• [ZESTAW ĆWICZEŃ]
1. Przepisz fragment tekstu źródłowego od „Wojciech Pięciak" do „wiarygodności wymiaru sprawiedliwości.", zamieniając „Fryderyka II" na „Fryderyka Wielkiego".
2. Odpowiedz na podstawie tekstu źródłowego na poniższe pytania.
(a) Jakimi słowami młynarz zwrócił się do Fryderyka II?
(b) Który sąd skazał morderców spod kopalni „Wujek"?
(c) Jaki polski wątek przypomina się w tekście?

Prawo, nie zemsta

Wojciech Pięciak

publikacja 14.06.2007 07:31

Pewność, że żyjemy w państwie, którego wymiar sprawiedliwości jest wiarygodny, to sprawa fundamentalna. Tygodnik Powszechny, 10 czerwca 2007

Prawo, nie zemsta



„Sire, są jeszcze sędziowie w Berlinie" – rzekł pewien młynarz do Fryderyka II. Król Prus chciał zburzyć hałasujący młyn, który sąsiadował z jego letnią rezydencją. Sąd nie pozwolił.

Ta historia jest wymyślona (historycy dowiedli tego dawno temu), ale trwa w świadomości pokoleń jako legenda o prostym człowieku, który stawił czoło władcy, odwołując się do zasad sprawiedliwości i praworządności. Popularna nie tylko w Niemczech, stała się „skrzydlatym słowem": przywołuje się ją jako komentarz do sprawiedliwych wyroków, dla podkreślenia wiarygodności wymiaru sprawiedliwości.

Ale nie tylko dlatego cytujemy ją w tym miejscu – po tym, jak katowicki sąd skazał, po kilkunastu latach, morderców spod kopalni „Wujek". Legenda o młynarzu ma głębszy wymiar: to symbol państwowości opartej na wiarygodnym sądownictwie. Prusy nie były państwem wolności obywatelskich i fakt, że ich obywatele nie odczuwali powszechnie tego braku jako dolegliwości, historycy tłumaczą i tym, iż rekompensowało go poczucie, że żyją w kraju, w którym obywatel może skutecznie bronić się przed absolutystycznym państwem w sądzie (przypomina się tu i polski wątek: słynny wóz Drzymały).

• [ZBIÓR DANYCH]
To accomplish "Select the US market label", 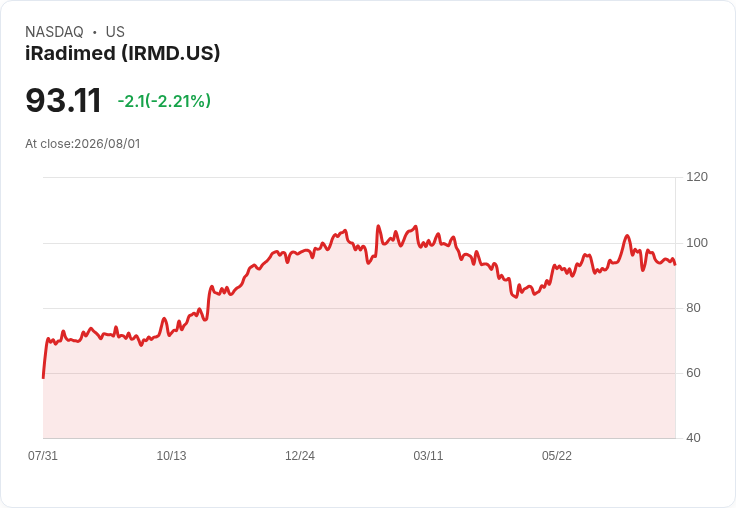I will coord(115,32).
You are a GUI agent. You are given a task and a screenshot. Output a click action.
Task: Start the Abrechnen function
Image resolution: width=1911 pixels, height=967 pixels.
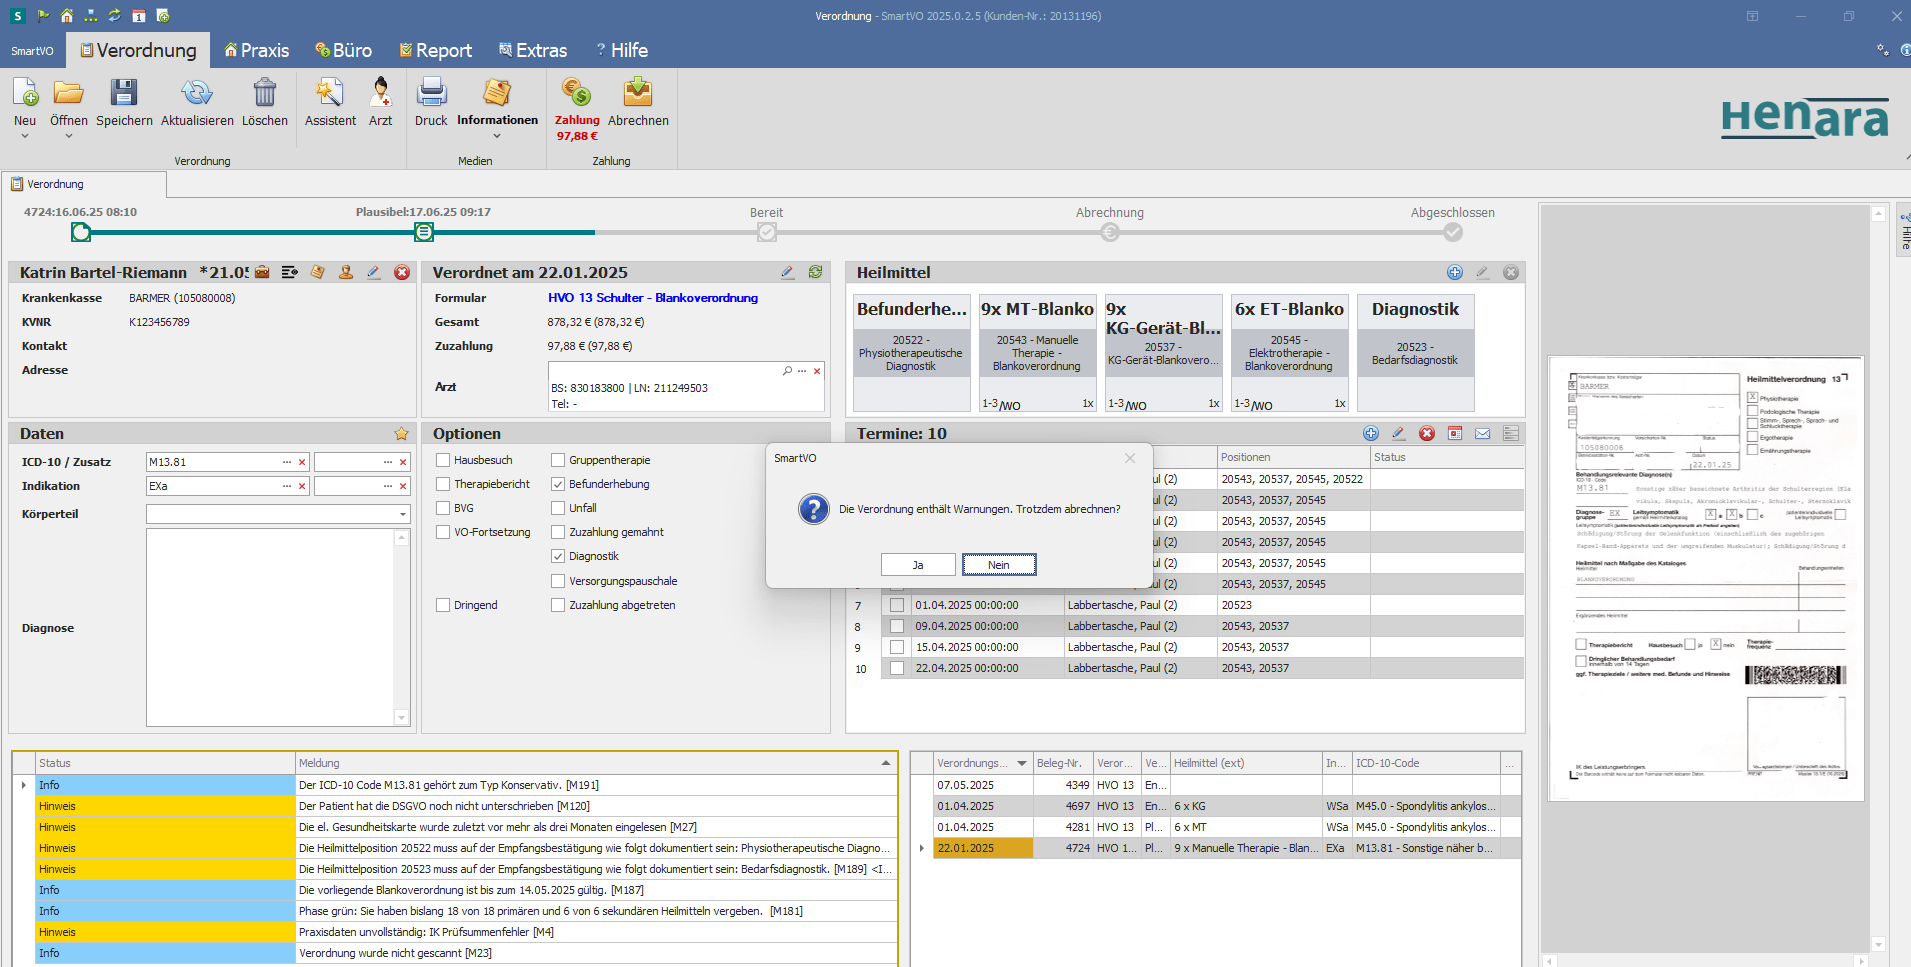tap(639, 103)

* * *

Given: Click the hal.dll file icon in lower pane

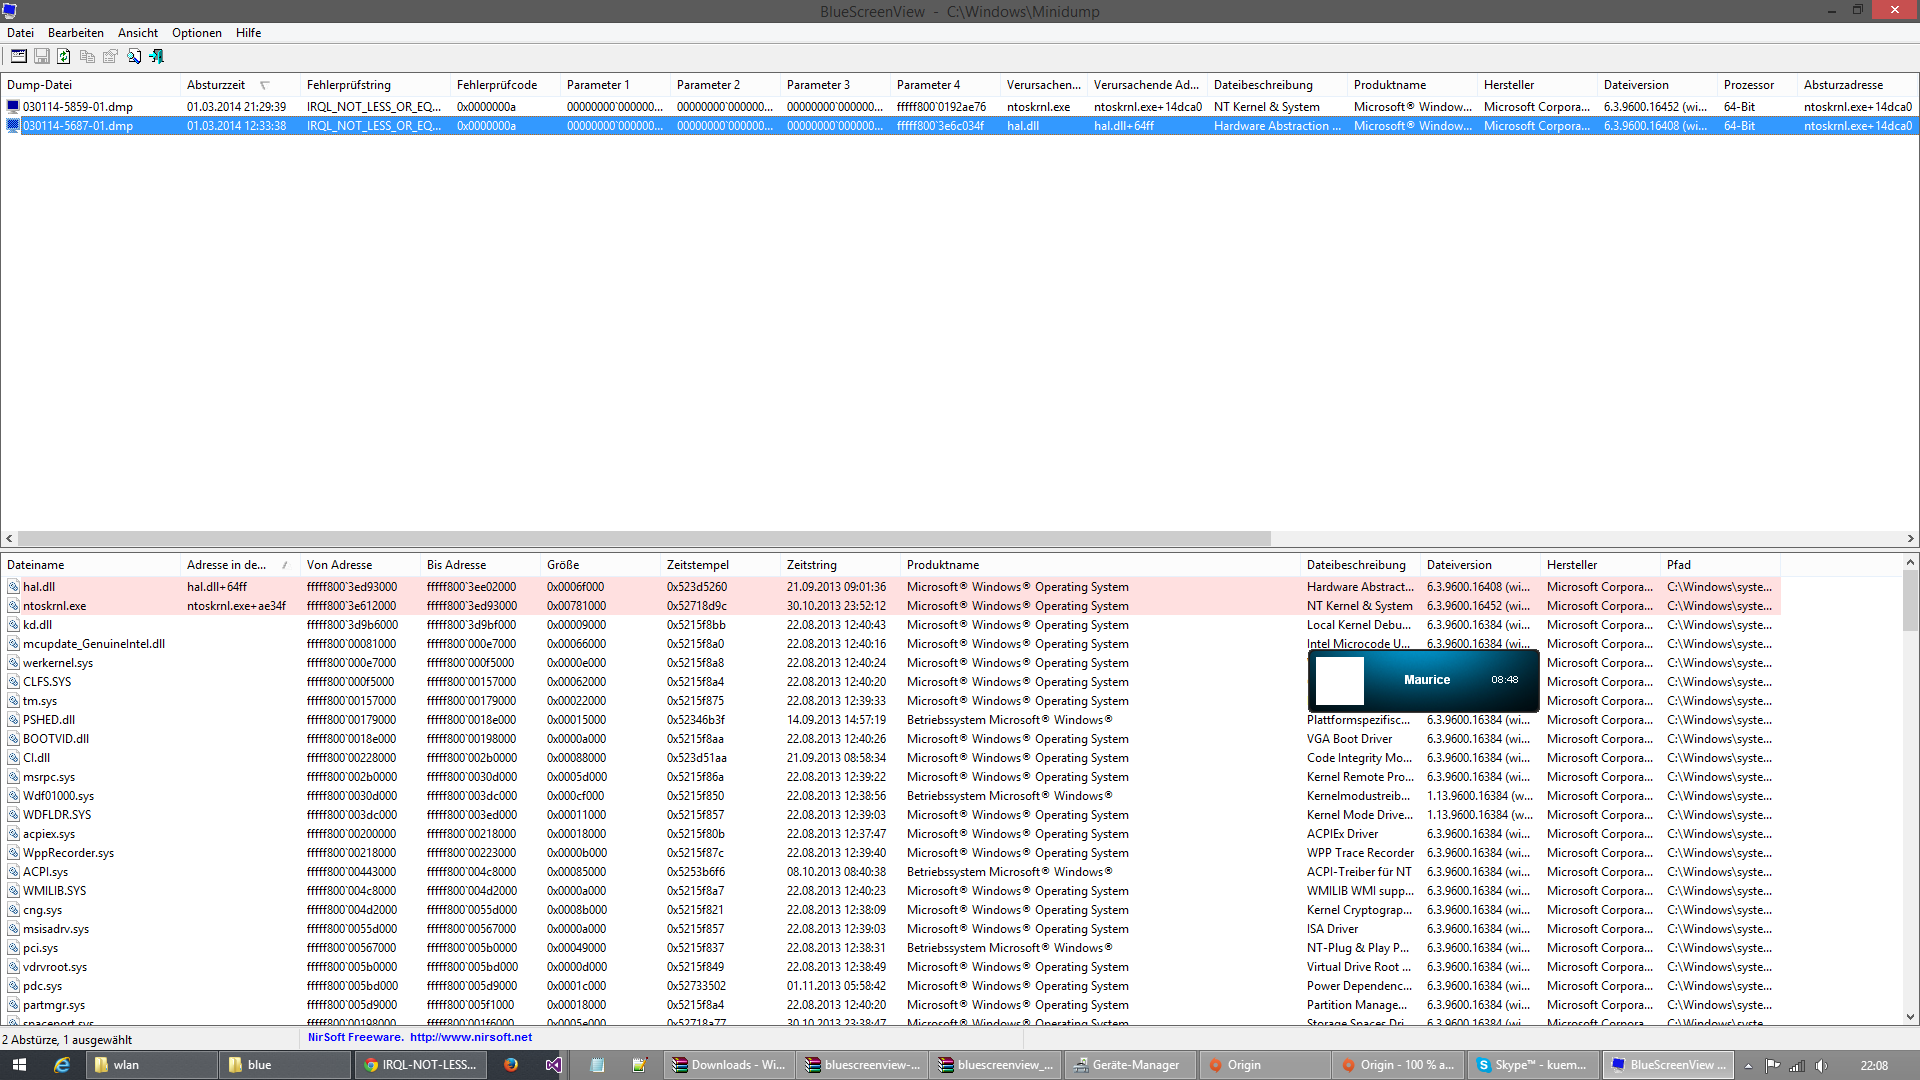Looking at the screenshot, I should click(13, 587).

--

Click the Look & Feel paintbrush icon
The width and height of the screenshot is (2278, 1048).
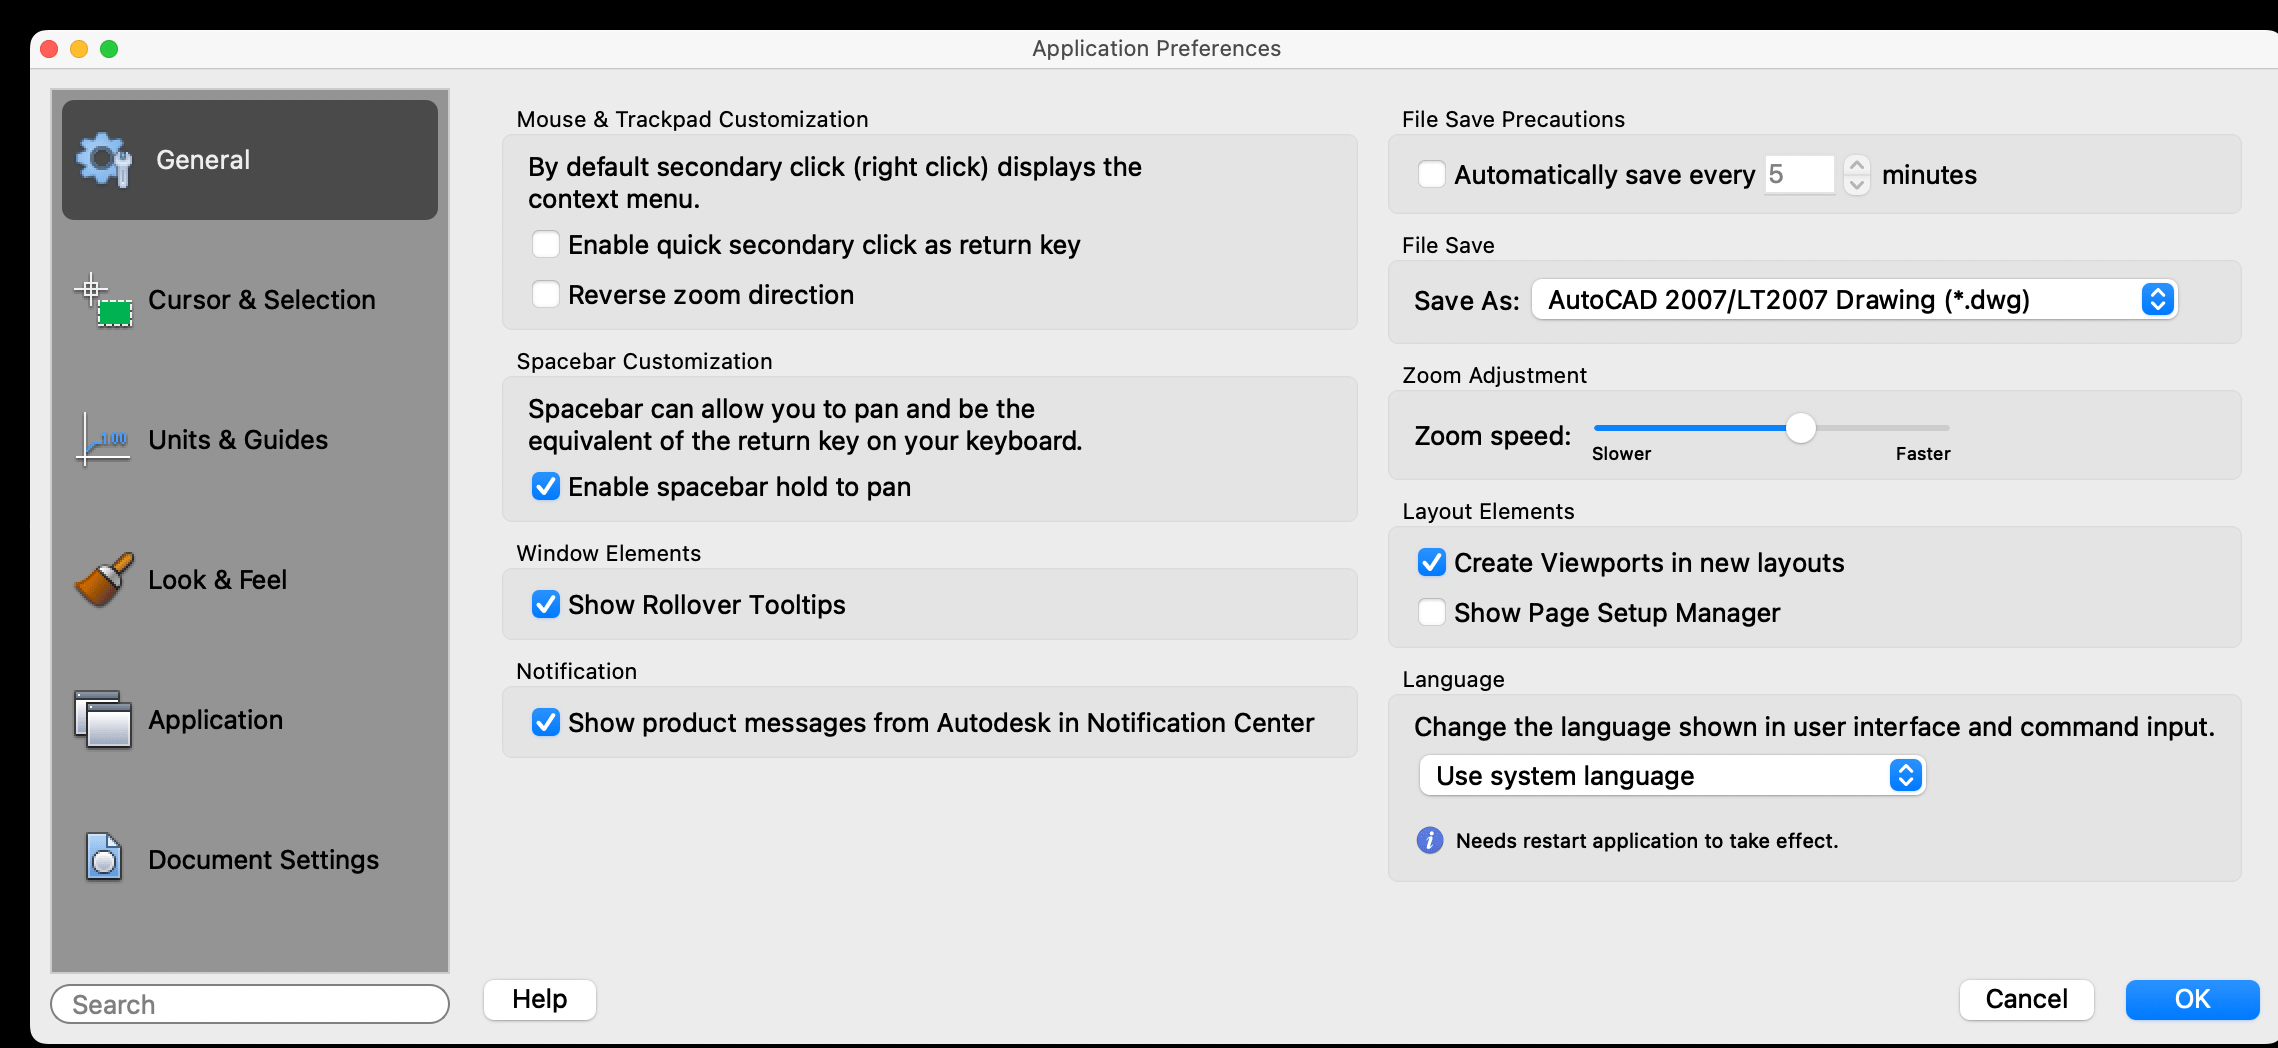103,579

• [WYNIKI]
1.
Wojciech Pięciak

publikacja 14.06.2007 07:31

Pewność, że żyjemy w państwie, którego wymiar sprawiedliwości jest wiarygodny, to sprawa fundamentalna. Tygodnik Powszechny, 10 czerwca 2007

Prawo, nie zemsta



„Sire, są jeszcze sędziowie w Berlinie" – rzekł pewien młynarz do Fryderyka Wielkiego. Król Prus chciał zburzyć hałasujący młyn, który sąsiadował z jego letnią rezydencją. Sąd nie pozwolił.

Ta historia jest wymyślona (historycy dowiedli tego dawno temu), ale trwa w świadomości pokoleń jako legenda o prostym człowieku, który stawił czoło władcy, odwołując się do zasad sprawiedliwości i praworządności. Popularna nie tylko w Niemczech, stała się „skrzydlatym słowem": przywołuje się ją jako komentarz do sprawiedliwych wyroków, dla podkreślenia wiarygodności wymiaru sprawiedliwości.

2.
(a) „Sire, są jeszcze sędziowie w Berlinie".
(b) Sąd katowicki.
(c) Słynny wóz Drzymały.